Jakarta,IntiJayaNews.com – Walt Disney Company protes keras terhadap TikTok dan perusahaan induknya, ByteDance, menayangkan platform menciptakan video viral, termasuk adegan perkelahian versi AI antara Tom Cruise dan Brad Pitt, yang tampak seolah-olah diproduksi dengan anggaran jutaan dolar.
Kini TikTok dan perusahaan induknya, ByteDance, tengah memperketat kontrol atas Seedance 2.0, sebuah platform AI pembuat video realistis yang dikembangkan ByteDance.
Seedance 2.0, yang resmi diluncurkan pada 12 Februari 2026 oleh ByteDance, memungkinkan pengguna menghasilkan video realistis hanya dengan beberapa kalimat perintah. Dalam hitungan hari, platform ini menciptakan video viral.
Kecepatan dan realisme yang ditawarkan memunculkan kekhawatiran serius dari industri kreatif mengenai potensi pelanggaran hak cipta dan penyalahgunaan representasi citra tanpa izin.
Langkah ini menjadi sorotan global karena menandai ketegangan antara inovasi teknologi AI dan perlindungan hak cipta di industri hiburan internasional.
Melansir dari The Guardian, Selasa (17/2/2026), Walt Disney mengirim surat penghentian dan larangan (cease‑and‑desist) kepada ByteDance. Disney menuduh Seedance 2.0 dilengkapi dengan “perpustakaan bajakan” yang menampilkan karakter-karakter berhak cipta dari waralaba Marvel dan Star Wars. Tuduhan itu menekankan penggunaan, distribusi, dan pembuatan karya turunan tanpa izin formal, termasuk tokoh seperti Spider‑Man dan Darth Vader.

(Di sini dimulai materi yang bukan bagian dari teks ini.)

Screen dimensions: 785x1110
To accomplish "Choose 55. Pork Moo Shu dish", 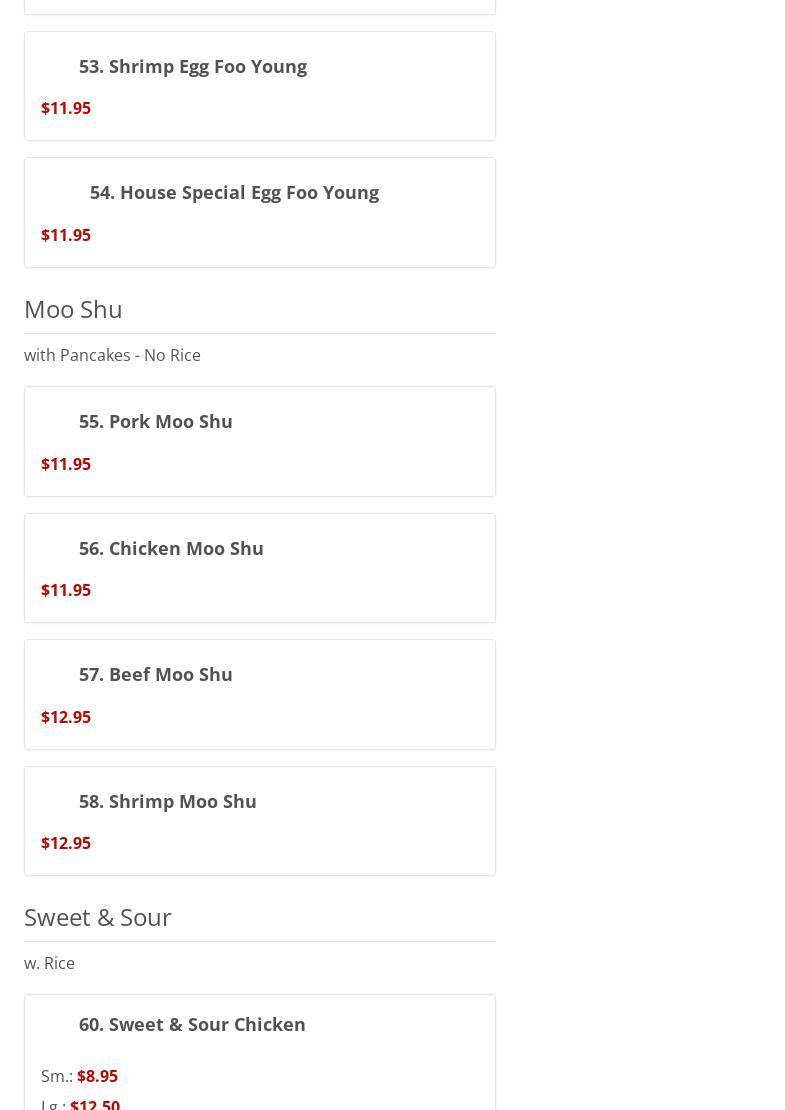I will click(x=155, y=421).
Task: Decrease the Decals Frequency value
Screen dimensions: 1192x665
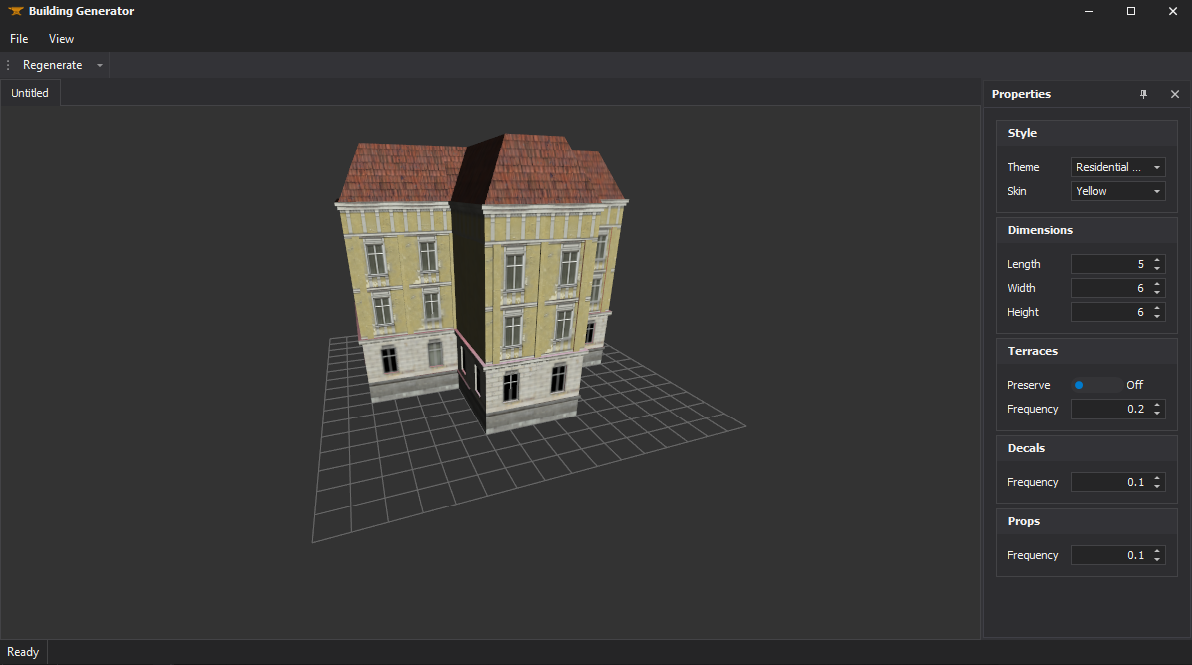Action: [x=1157, y=486]

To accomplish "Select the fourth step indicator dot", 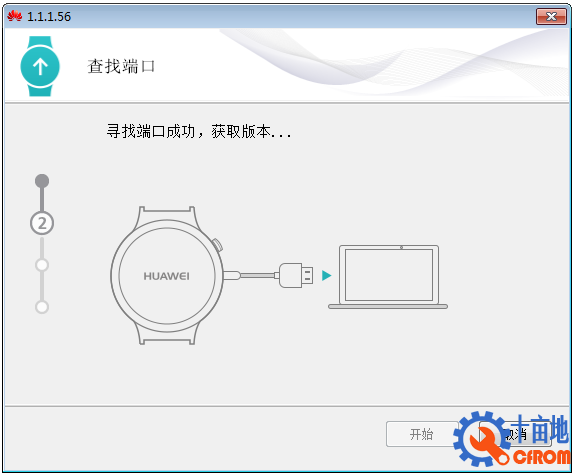I will 42,307.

Menanggapi tekanan tersebut, ByteDance menegaskan komitmennya terhadap perlindungan hak kekayaan intelektual. Juru bicara perusahaan menyatakan, “Kami sedang memperkuat mekanisme pengamanan untuk mencegah penggunaan ilegal atas hak kekayaan intelektual dan kemiripan tokoh oleh pengguna.” Meski begitu, perusahaan belum merinci detail atau jadwal implementasi langkah-langkah tersebut.(jawaposcom)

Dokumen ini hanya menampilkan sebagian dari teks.